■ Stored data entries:
== == ==
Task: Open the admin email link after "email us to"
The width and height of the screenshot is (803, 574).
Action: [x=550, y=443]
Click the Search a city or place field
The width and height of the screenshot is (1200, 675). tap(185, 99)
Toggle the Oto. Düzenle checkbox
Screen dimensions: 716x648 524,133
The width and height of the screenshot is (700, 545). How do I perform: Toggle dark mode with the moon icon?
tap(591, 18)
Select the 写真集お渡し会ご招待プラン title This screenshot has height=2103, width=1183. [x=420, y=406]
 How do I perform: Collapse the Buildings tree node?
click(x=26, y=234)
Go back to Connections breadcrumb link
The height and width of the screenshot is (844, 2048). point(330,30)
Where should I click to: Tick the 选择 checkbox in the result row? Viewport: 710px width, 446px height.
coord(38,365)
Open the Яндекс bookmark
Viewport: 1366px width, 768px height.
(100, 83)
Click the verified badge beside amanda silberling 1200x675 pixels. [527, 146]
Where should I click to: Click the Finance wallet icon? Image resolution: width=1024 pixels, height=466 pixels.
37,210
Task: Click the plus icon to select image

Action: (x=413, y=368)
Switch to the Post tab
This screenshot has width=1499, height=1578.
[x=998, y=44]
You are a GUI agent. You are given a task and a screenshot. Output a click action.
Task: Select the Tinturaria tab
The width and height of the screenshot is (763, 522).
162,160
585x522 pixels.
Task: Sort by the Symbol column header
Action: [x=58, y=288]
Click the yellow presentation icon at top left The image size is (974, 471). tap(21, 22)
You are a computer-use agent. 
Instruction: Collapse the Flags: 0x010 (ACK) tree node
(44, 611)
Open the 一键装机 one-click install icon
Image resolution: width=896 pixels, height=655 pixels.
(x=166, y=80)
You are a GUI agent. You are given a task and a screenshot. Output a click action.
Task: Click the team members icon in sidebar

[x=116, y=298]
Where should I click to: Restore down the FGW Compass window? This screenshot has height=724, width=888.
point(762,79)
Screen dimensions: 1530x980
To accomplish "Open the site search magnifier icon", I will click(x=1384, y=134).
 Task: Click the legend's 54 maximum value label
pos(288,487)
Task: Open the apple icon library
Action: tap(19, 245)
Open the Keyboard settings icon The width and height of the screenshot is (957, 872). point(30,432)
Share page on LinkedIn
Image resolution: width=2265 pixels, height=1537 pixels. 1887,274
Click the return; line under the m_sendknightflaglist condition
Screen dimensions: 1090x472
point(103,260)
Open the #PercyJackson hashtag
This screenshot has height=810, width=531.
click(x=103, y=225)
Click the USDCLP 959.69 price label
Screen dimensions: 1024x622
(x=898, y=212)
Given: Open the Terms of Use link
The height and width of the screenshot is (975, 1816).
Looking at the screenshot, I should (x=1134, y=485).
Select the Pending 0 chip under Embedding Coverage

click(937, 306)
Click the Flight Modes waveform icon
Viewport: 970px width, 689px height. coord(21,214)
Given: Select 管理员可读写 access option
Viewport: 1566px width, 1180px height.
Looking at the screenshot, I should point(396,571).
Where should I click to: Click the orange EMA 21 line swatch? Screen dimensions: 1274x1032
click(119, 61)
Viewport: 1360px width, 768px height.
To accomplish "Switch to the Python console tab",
== == ==
■ WORK INSTRUCTION: Look through the entries for lines containing the word "accomplish" and return each one.

■ RESULT OF THIS EXERCISE:
To accomplish "Open the site search magnifier icon", I will click(x=1384, y=134).
To accomplish "Switch to the Python console tab",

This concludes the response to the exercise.